The juvenile court held a review hearing in February 1998. At that time, the court noted that the mother had surrendered her parental rights and that S. M. was currently incarcerated as a result of an alleged probation violation. S. L. H. remained in the custody of DFACS and in foster care throughout 1998 and 1999. S. M. remained incarcerated during this time and did not legitimate the child.
On October 29, 1999, a petition for termination of S. M.'s parental rights was filed. The petition contained the required notice under OCGA 15-11-83
informing him that he would lose all rights to his child and would not be entitled to object to the termination of his parental rights unless he filed a petition to legitimate within 30 days from receipt of the petition. In December 1999, more than 30 days after the filing of the petition, S. M. inquired about legitimating S. L. H. However, he had not legitimated S. L. H. by the time of the hearing on the termination petition held on April 4, 2000.
Following the hearing, the juvenile court entered an order terminating S. M.'s parental rights under OCGA 15-11-81
. On appeal, S. M. argues that the court terminated his parental rights based solely on his incarceration. However, the record is clear that in terminating S. M.'s parental rights the juvenile court considered factors other than S. M.'s incarceration in determining parental misconduct and inability. Furthermore, termination of S. M.'s parental rights was authorized because he had failed to legitimate S. L. H.

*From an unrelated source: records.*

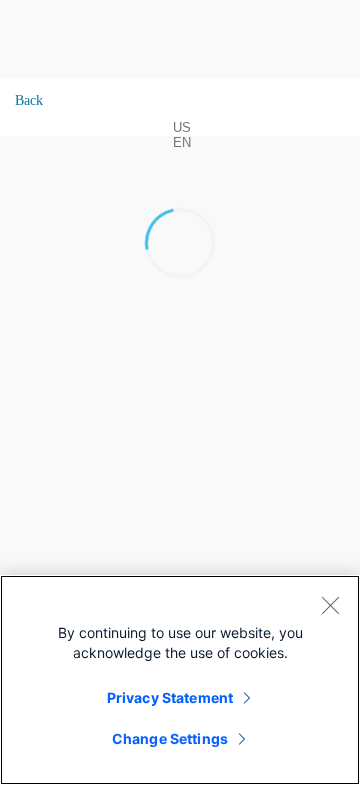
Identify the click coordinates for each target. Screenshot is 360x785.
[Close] (330, 605)
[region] (180, 680)
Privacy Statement (170, 697)
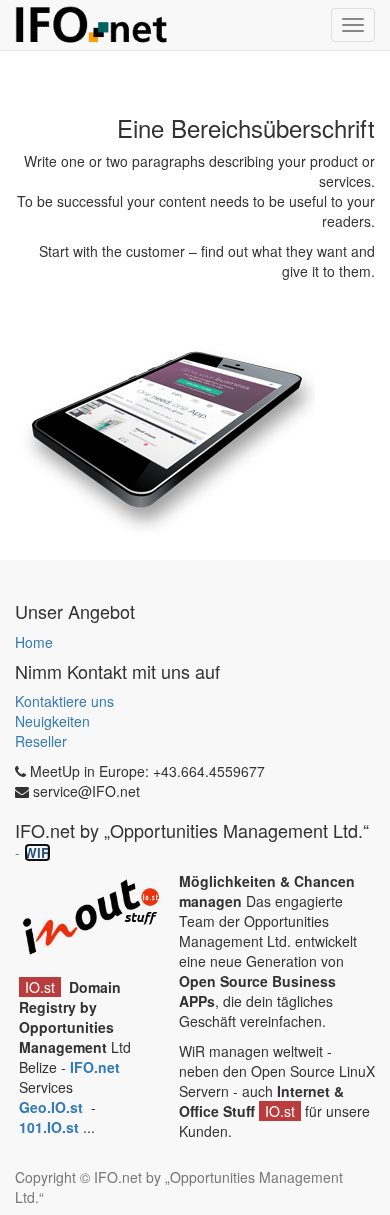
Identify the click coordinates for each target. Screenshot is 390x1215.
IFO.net (95, 1067)
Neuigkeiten (52, 721)
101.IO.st (51, 1127)
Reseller (41, 741)
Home (34, 642)
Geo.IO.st (53, 1107)
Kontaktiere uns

Although the juvenile court did not indicate that it was relying upon OCGA 15-11-83
in terminating [S. M.'s] rights, the statute is clear that a biological father who fails to seek to legitimate his child following receipt of proper notice may not thereafter object to the termination of his parental rights. The reason for such a prohibition is obvious -- someone who refuses to take steps to acknowledge his paternity should not be able to contest the termination of his parental rights. There is no reason why such a rule should not apply where the juvenile court bases the termination on a finding of parental misconduct or inability pursuant to OCGA 15-11-81
(Punctuation and footnote omitted.) In the Interest of A. W., 242 Ga. App. 26
, 27 (528 SE2d 819
) (2000). In the Interest of D. M., 244 Ga. App. 361
, 362-363 (1) (535 SE2d 7
) (2000); In the Interest of E. D. T., 233 Ga. App. 774
, 775 (505 SE2d 516
) (1998). Here, there is no question that the required statutory notice regarding legitimation by a biological father was given. Moreover, in addition to the notice contained in the termination petition, the juvenile court ordered S. M. in 1997 to legitimate S. L. H. or risk losing his parental rights. And "his incarceration is no excuse for his inaction." In the Interest of E. D. T., 233 Ga. App. at 775, fn. 4. The order terminating S. M.'s parental rights is affirmed.